Funny you should mention that. The Intel 386 (and up) architecture has built in support for a floating point coprocessor, so it can offload floating point operations. In the early days, you could buy a 387 math coprocessor to accelerate floating point performance. Then Intel integrated the 387 coprocessor onto the 486 series cpus, and today we just know it as "the floating point unit" (although it's been much revised, parallelized, and super-scaled).

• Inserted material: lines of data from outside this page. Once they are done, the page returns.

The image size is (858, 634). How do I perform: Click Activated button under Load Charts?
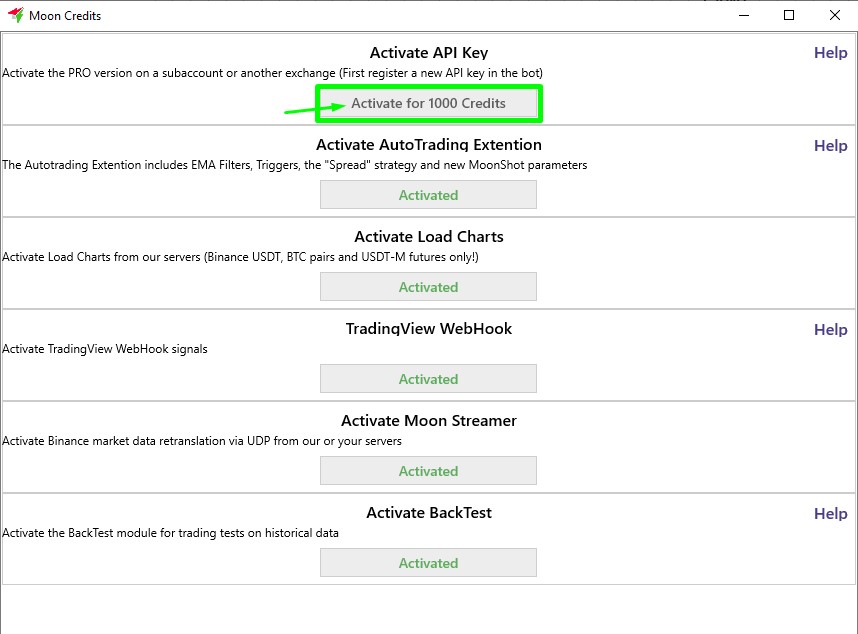tap(428, 287)
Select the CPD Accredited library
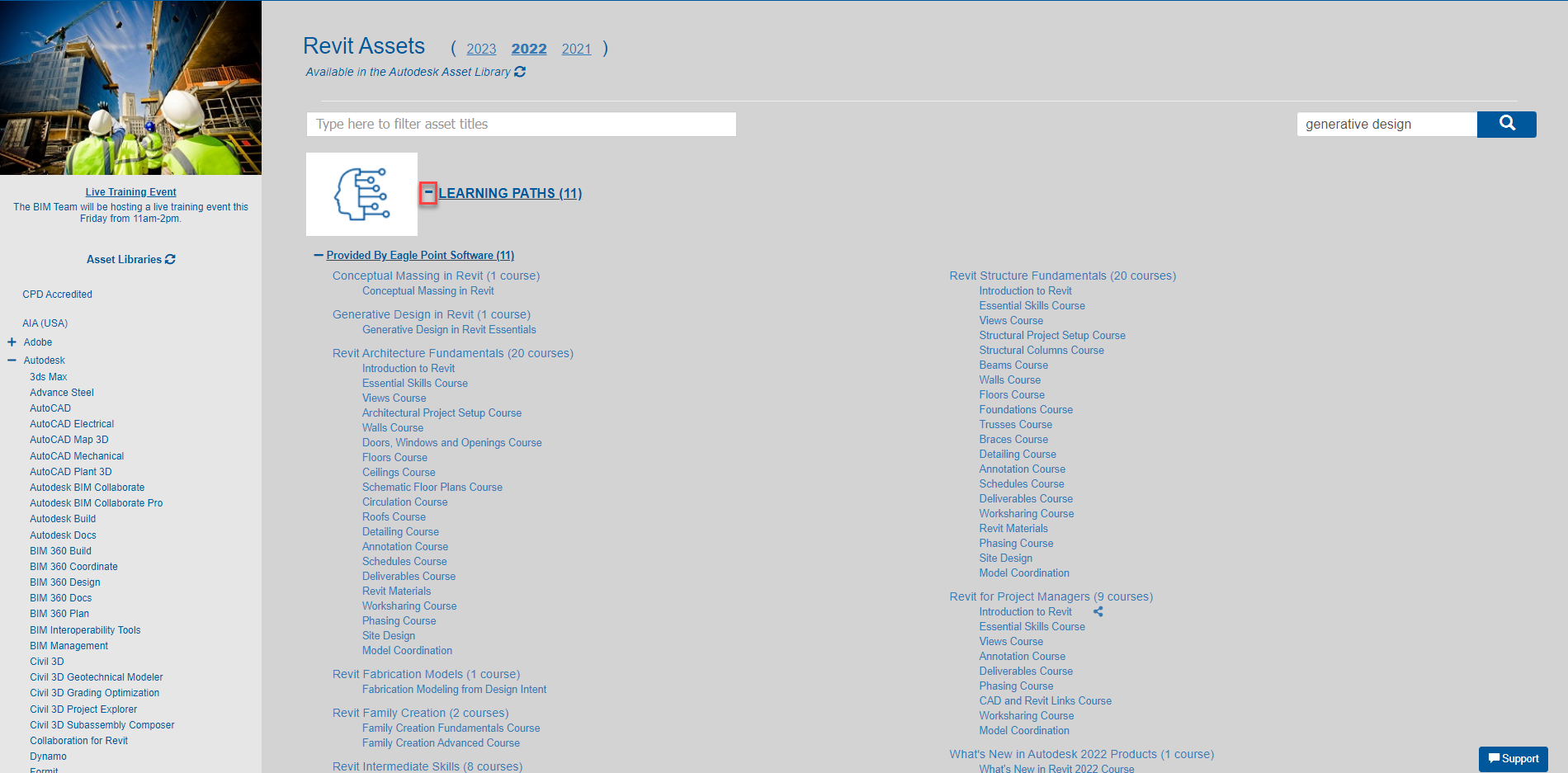Image resolution: width=1568 pixels, height=773 pixels. coord(56,294)

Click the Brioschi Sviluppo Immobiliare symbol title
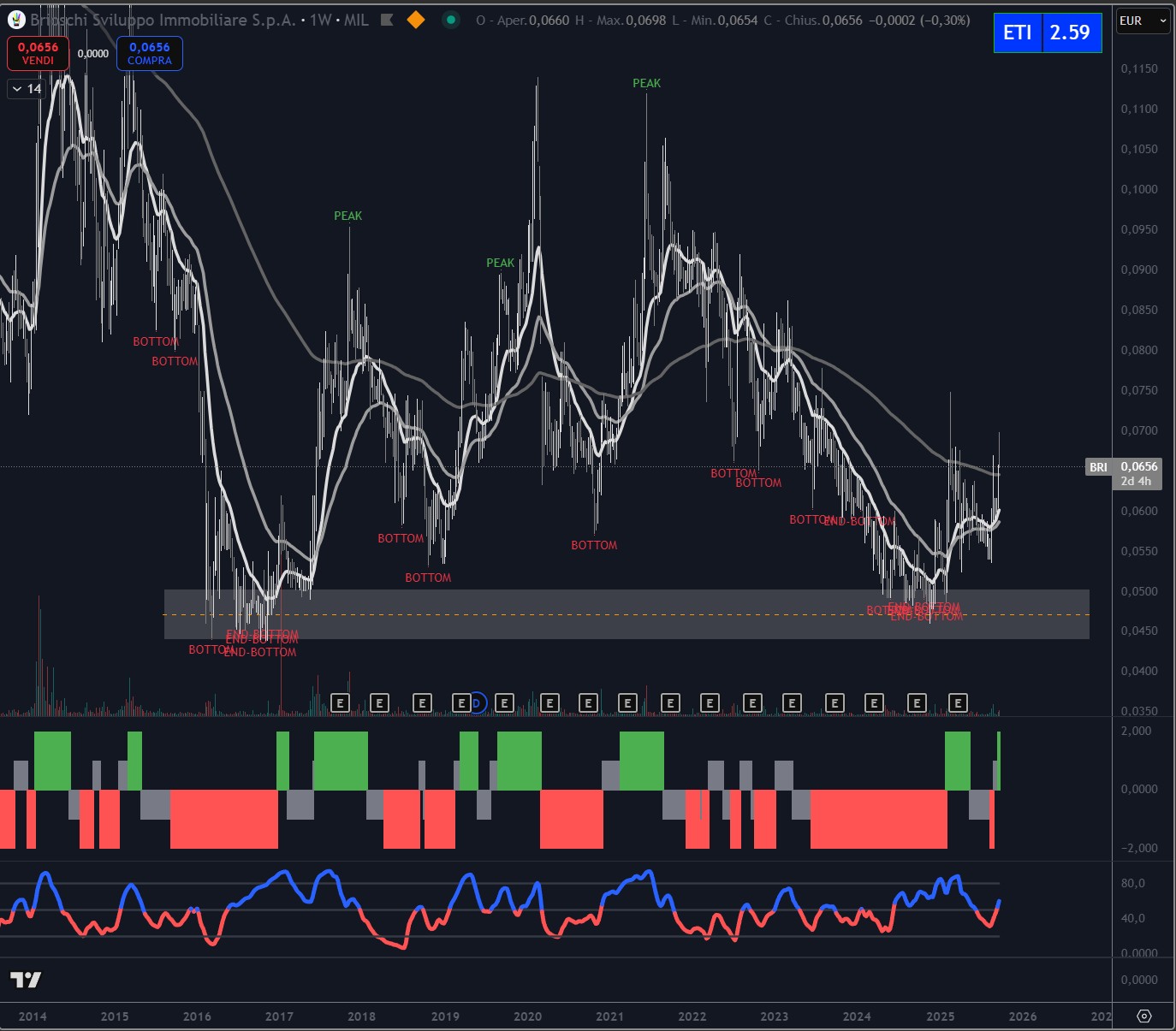[x=163, y=20]
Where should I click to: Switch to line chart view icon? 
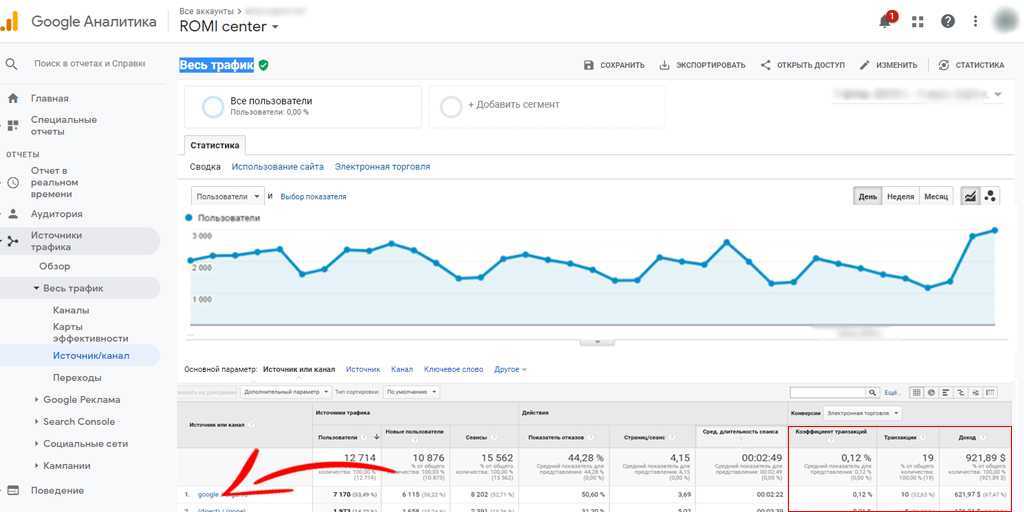969,196
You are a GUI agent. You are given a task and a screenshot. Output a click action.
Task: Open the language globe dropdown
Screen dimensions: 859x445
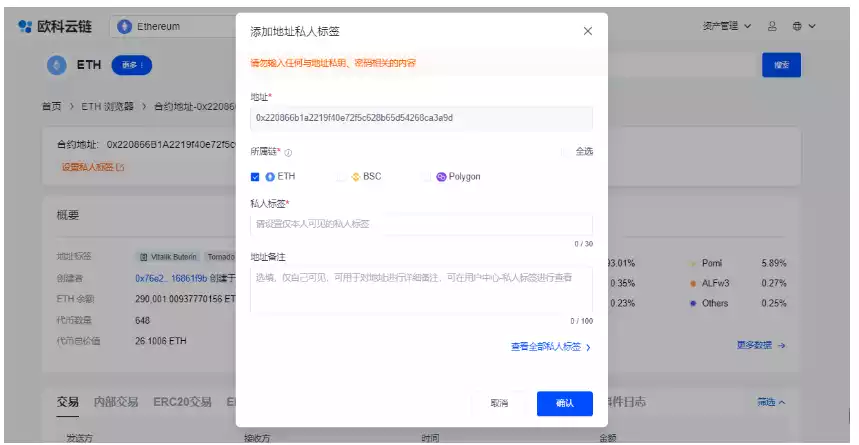coord(803,26)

As for offloading to a GPU, well... that's what we do today. It's called Direct3D, or Mesa, or Glide, or your favorite 3D acceleration library. The problem with this approach is that it requires very specialized code. It's not something that can be automatically done for just any code, as the overhead of loading the GPU, setting up the data, and retrieving the results would far exceed the performance gains. In only extereme cases does it pay off: the workload has to be extremely parallelizable, with almost no branching and predictable calculations. Basically what it ends up is that the algorithm has to be extensively tailered to the GPU. Even IBM has had major issues offloading general purpose operations to their special processing units, and those are much more closely coupled to the CPU.